Tiga bulan telah berlalu, sekelompok penambang
emas di salah satu kota di Pulau Sulawesi tidak lagi mendapatkan biji-biji emas
seperti biasanya. Alat penggiling biji emas (tromol emas) sebagian besar
“beristirahat”, padahal 6 bulan yang lalu sang Bos Anton (bukan nama sebenarnya) telah menambah 30 tromol lagi seharga lebih
dari Rp 125 juta. Namun demikian, penggalian emas tetap mereka lakukan. Mereka
berharap bahwa perolehan biji emas bisa di dapatkan seperti di awal-awal penggalian.
Mereka bisa memperoleh bagi hasil dengan cukup besar, kurang lebih 10 juta per
minggu. Hem fantastik!!!, demikian suara batinku ketika mendengar cerita itu.
Dengan semangat membara, mereka melakukan penggalian ke kanan, ke kiri, ke
depan dan selalu mengikuti urat biji emas yang ada di dalam tanah. Namun,
bukannya penambahan hasil biji emas yang di dapatkan, justru mereka kehilangan
urat biji emas dan tidak satupun biji emas mereka dapatkan.
Hari-hari berikutnya dihiasi oleh wajah-wajah yang frustasi,
karena bahan makanan merekapun semakin menipis dan sang Bos mengatakan bila
penggaliannya dalam 7 hari ke depan ini tidak di dapatkan urat biji emas
tersebut kita akan kembali ke kampung dan alat tromol emaspun akan sang Bos Anton
jual untuk menutupi sisa hutang yang masih tersisa. Benar saja, 7 hari telah
berlalu dan tidak ada satu biji emaspun mereka dapatkan. Urat biji emas yang
tadinya terpapar dengan jelas, tiba-tiba menghilang entah kemana. Satu kelompok
penambang emas ini akhirnya mengakhiri penambangannya dan menjual semua tromol emas kepada temen sesama
penambang emas_pak Lovan (bukan nama
sebenarnya) dengan harga hanya Rp 20 juta saja. Mereka pulang kerumah
dengan membawa kabar bahwa biji emas di wilayah penggaliannya telah habis dan…mereka
menyerah.
Pak
Lovan_meskipun masih amatiran, ia tidak langsung meneruskan penggalian yang
telah di lakukan oleh kelompok bos Anton.
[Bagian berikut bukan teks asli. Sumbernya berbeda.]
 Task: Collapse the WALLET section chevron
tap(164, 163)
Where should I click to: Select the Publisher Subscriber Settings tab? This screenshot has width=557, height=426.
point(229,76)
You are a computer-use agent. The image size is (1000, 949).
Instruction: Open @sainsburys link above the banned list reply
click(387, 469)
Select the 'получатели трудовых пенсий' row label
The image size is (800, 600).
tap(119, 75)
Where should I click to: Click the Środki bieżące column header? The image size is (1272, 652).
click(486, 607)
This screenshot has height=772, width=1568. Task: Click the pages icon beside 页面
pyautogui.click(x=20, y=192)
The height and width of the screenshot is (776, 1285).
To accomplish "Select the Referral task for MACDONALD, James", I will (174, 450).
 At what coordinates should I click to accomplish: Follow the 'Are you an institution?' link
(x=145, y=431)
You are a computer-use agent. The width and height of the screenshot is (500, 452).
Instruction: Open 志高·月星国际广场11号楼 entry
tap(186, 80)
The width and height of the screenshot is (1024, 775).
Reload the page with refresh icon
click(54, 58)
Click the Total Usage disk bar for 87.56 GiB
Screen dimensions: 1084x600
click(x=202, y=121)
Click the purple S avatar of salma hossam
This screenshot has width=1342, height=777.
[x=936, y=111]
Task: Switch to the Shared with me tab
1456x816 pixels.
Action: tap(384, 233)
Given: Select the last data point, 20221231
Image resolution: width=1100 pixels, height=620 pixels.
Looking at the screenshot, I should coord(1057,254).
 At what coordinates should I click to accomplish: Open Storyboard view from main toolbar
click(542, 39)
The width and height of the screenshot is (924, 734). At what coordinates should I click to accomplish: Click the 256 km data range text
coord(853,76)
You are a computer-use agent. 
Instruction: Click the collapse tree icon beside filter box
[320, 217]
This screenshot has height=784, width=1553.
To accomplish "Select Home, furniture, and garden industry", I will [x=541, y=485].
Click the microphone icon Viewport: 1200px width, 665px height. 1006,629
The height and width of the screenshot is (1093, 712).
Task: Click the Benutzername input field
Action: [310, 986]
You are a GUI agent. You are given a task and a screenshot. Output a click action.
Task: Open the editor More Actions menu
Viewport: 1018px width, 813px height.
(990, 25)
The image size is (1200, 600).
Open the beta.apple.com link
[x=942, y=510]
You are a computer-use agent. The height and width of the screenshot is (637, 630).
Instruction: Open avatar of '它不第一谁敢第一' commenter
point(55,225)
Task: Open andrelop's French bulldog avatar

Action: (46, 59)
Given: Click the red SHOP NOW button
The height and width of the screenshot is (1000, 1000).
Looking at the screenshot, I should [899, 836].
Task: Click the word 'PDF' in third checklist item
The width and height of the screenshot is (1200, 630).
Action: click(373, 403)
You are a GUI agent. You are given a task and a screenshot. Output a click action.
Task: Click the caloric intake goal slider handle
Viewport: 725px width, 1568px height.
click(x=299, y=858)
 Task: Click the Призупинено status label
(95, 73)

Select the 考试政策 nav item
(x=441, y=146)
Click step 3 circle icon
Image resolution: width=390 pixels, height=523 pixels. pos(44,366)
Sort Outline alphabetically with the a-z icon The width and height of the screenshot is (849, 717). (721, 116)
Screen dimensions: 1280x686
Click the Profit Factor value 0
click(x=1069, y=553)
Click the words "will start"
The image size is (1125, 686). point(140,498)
Ia minta tolong seorang teman yang ia
kenal lewat jejaring sosialnya, ia seorang sarjana geologi yang diharapkan
dapat meneliti tanah bekas galian kelompok bos Anton tersebut apakah masih ada
emasnya atau tidak. Didapatkannya bahwa tanah penggalian bos Anton mengalami
proses patahan beberapa ratus tahun yang lalu sehingga didapatkan jalur urat
biji emas hanya sekitar 9 meter dari akhir penggalian bos Anton. Ya,…hanya 9
meter, urat biji emas itu terlihat lagi dan kilauan biji emaspun mereka
dapatkan. Maka si penambang amatiran itupun memulai penggalian biji emas 9
meter dari akhir penggalian bos Anton. Pak Lovan mengeruk ber gram-gram emas
murni dan ratusan juta rupiah menjadi milikinya, karena ia cukup cerdas dengan
minta bantuan sarjana geologi yang mengerti tentang seluk-beluk pertambangan.
Sahabatku
yang berbahagia, bos Anton terperanjat mendengar bahwa emas di daerah yang
pernah ia tambang ternyata masih sangat banyak, namun seluruh fasilitas
penggalian emas telah ia jual. Bos Anton merasa kehilangan harta yang banyak
sekali. Bukan hanya kilauan emas yang mendatangkan ratusan juta rupiah yang
kini telah lenyap dari harapannya akan tetapi ia juga mulai ragu-ragu akan
kemampuan dirinya. Ia merasa mudah menyerah bila rintangan menghadang di
depannya. Padahal, bila di cermati bahwa keberhasilan itu sudah amat
dekat_kurang 9 meter saja. Boleh jadi,
disaat itu bos Anton lupa bahwa Tuhan kita mengatakan dalam kitab sucinya bahwa
sesungguhnya pertolongan Tuhanmu itu amat sangat dekat. Namun, pikiran dan
perasaan negatiflah yang sering meracuni pikiran kita sehingga kita mudah
frustasi. Ia pun lupa bahwa sebelum kesuksesan datang masuk dalam kehidupan
seseorang, pasti seseorang itu akan menemui banyak kekalahan atau kegagalan
meskipun sifatnya hanya sementara. Disaat kegagalan diperhadapkan pada
seseorang, cara yang paling mudah dan kelihatannya logis adalah menyerah.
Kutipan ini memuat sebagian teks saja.